Нет, надо вставать и приниматься за дело. Надо стряхнуть с себя боль.
Чувствовать или не чувствовать боль – зависит от твоей воли; он не хочет ее чувствовать, он заставит ее утихнуть.
Он поднялся с койки и проговорил вслух:
– Я не болен. Мне нельзя болеть.
Я должен перепилить решетку. Болеть сейчас нельзя, – и взялся за напильник.
Четверть одиннадцатого, половина, три четверти… Он пилил и пилил, и каждый раз, когда напильник, визжа, впивался в железо, ему казалось, что это пилят его тело и мозг.
– Кто же сдастся первый, – сказал он, усмехнувшись, – я или решетка? – Потом стиснул зубы и продолжал пилить.
Половина двенадцатого.
Он все еще пилит, хотя рука у него распухла, одеревенела и с трудом держала инструмент.

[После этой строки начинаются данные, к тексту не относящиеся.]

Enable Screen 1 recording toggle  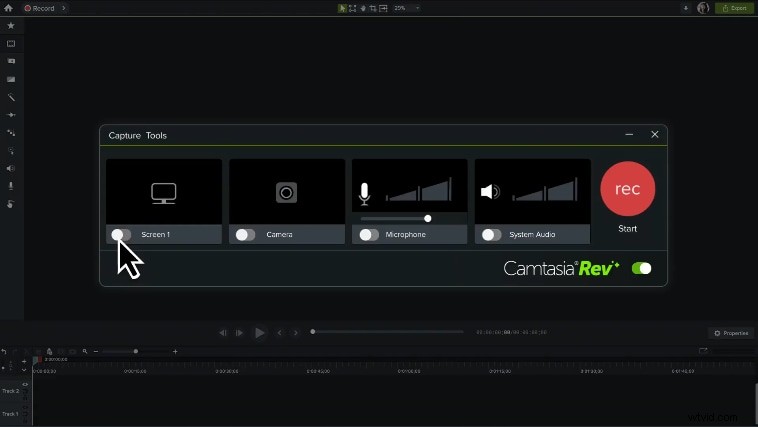122,235
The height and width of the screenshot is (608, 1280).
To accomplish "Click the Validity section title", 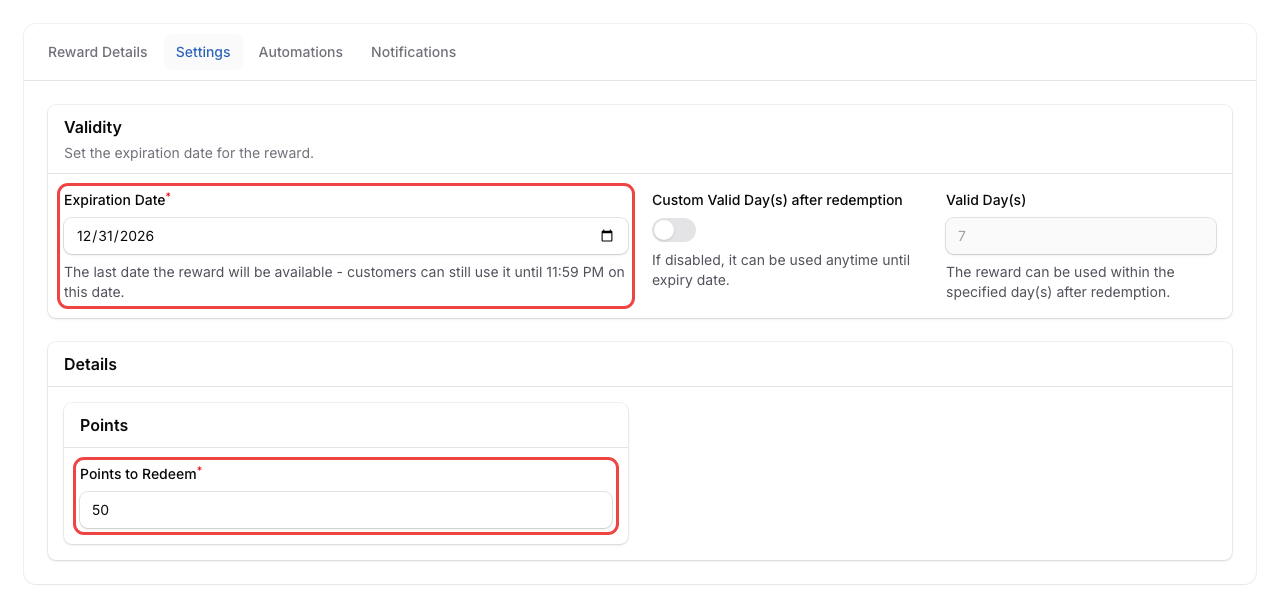I will click(93, 127).
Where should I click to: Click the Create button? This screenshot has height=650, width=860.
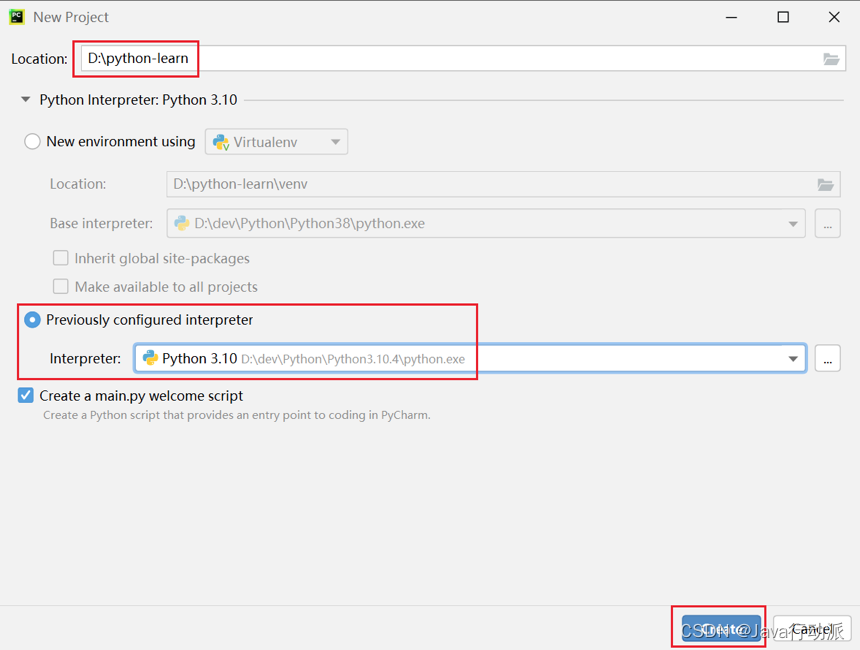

Нет, отдыхать нельзя. Стоит только выпустить из рук этот проклятый напильник – и уже не хватит мужества начать сызнова.
За дверью послышались шаги часового, и приклад его ружья ударился о косяк.
Овод перестал пилить и, не выпуская напильника из рук, оглянулся.
Неужели услышали?
Какой-то шарик, брошенный через глазок, упал на пол камеры.
Он наклонился поднять его.
Это была туго скатанная бумажка.
* * *
Так долго длился этот спуск, а черные волны захлестывали его со всех сторон. Как они клокотали!
Ах, да!
Он ведь просто наклонился поднять с пола бумажку.
У него немного закружилась голова. Но это часто бывает, когда наклонишься.
Ничего особенного не случилось. Решительно ничего.
Он поднес бумажку к свету и аккуратно развернул ее.
Выходите сегодня ночью во что бы то ни стало. Завтра Сверчка переводят в другое место.
Это наша последняя возможность.
Он разорвал эту записку, как и первую, поднял напильник и снова принялся за работу, упрямо стиснув зубы.
Час ночи.
Он работал уже три часа, и шесть из восьми прутьев были перепилены.
Еще два, а потом можно лезть.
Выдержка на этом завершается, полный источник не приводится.